D’autres clients professionnels pourraient se servir de ces coffres privatifs sécurisés pour des besoins plus internes. Telle cette compagnie active dans le secteur de l’énergie qui les utilisera comme lieu d’échanges confidentiels entre les membres du conseil d’administration et ses différents services. “Ce type de solution devrait donc intéresser des acteurs tels que des banques d’affaires ou des entreprises en phase de fusion ou d’acquisition dans la mesure où cela leur évite de procéder par échanges non sécurisés, via mail par exemple.”

Et les particuliers?

Les solutions SeeZam visent également une clientèle de particuliers.

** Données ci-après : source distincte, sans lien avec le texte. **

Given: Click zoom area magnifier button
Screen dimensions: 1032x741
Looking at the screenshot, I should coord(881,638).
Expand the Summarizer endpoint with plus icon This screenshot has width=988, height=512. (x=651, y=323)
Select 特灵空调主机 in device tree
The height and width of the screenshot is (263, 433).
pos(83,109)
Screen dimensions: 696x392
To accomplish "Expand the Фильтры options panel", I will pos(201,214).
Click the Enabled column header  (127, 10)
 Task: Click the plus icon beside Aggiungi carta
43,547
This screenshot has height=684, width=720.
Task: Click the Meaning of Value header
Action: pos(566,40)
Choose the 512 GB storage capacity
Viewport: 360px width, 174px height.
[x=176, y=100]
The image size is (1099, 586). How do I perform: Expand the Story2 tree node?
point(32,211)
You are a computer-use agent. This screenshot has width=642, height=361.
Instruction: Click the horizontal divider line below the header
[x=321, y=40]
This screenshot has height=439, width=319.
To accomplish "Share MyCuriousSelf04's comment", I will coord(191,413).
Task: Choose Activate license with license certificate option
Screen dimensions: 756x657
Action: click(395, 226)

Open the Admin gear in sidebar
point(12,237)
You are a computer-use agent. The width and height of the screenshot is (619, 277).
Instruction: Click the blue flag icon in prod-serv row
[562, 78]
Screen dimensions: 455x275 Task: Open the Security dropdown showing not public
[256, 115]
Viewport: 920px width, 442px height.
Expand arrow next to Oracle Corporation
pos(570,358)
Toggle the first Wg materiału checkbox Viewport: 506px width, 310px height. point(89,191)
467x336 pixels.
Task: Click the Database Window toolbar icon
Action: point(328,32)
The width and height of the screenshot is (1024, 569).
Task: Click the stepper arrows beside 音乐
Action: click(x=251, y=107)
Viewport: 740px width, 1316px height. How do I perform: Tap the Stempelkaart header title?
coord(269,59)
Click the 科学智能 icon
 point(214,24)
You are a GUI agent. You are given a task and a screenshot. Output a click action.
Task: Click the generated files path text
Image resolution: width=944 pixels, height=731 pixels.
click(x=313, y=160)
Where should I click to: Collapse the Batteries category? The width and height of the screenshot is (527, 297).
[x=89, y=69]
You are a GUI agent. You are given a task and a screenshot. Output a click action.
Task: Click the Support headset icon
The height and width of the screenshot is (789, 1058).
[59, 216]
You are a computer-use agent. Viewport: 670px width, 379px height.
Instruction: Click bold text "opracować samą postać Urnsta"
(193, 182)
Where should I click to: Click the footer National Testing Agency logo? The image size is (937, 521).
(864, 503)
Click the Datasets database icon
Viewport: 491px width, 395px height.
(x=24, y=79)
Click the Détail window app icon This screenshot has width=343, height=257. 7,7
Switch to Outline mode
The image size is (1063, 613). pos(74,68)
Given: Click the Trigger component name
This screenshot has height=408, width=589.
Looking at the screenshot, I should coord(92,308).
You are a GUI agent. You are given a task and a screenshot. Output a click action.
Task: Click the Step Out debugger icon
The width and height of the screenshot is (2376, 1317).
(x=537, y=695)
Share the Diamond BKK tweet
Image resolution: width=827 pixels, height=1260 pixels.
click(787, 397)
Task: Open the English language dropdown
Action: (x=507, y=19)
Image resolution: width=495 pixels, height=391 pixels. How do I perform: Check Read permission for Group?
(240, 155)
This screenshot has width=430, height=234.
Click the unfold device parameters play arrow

SeeZam leur propose par exemple de lui confier des documents sensibles ou de valeur, tels que testaments, copies de passeport, déclaration de volonté de don d’organes, copies de factures… voire liste de mots de passe pour accès à la pléiade de sites et de services qui requièrent un… sésame.

Cette catégorie de clientèle n’est pas véritablement celle de Systemat. Du moins pas en direct (son modèle B2B2C n’implique le “C” que via l’intermédiaire de ses clients professionnels).

Qu’adviendra-t-il dès lors de la clientèle privée (encore essentiellement luxembourgeoise) à laquelle s’adresse aussi SeeZam?

“L’offre reste ouverte et valable”, déclare Pierre Focant. “Toute la procédure de réservation, location et utilisation de coffre-fort virtuel s’effectuant on-line, cela ne pose guère de problèmes de poursuivre le service.”

Il indique pourtant que l’analyse stratégique (opportunité pour Systemat de maintenir à long terme cet axe d’activités, voire de le développer) n’a pas encore été effectuée.

Tarification

SeeZam propose deux types de coffres-fort: un coffre privé (espace confidentiel mono-utilisateur), au tarif de 34 euros par an. Une version professionnelle, à fonctionnalités plus riches, avec un coffre-fort pouvant être segmenté en 10 espaces privatifs. Coût: 1.300 euros par an.

Micro-portrait

SeeZam a été créée en 2009. Site d’implantation: Capellen (Luxembourg)

La société emploie actuellement 5 personnes.

Elle fut la première société grand-ducale à obtenir une prime à l’innovation de l’Etat luxembourgeois. En 2010, elle reçoit le Prix de la Start Up de l’année. Deux ans plus tard, elle décroche le « Security Innovation Provider of the Year » tandis qu’Accenture lui décerne le Prix du Public  lors des Luxembourg Accenture Innovation Awards.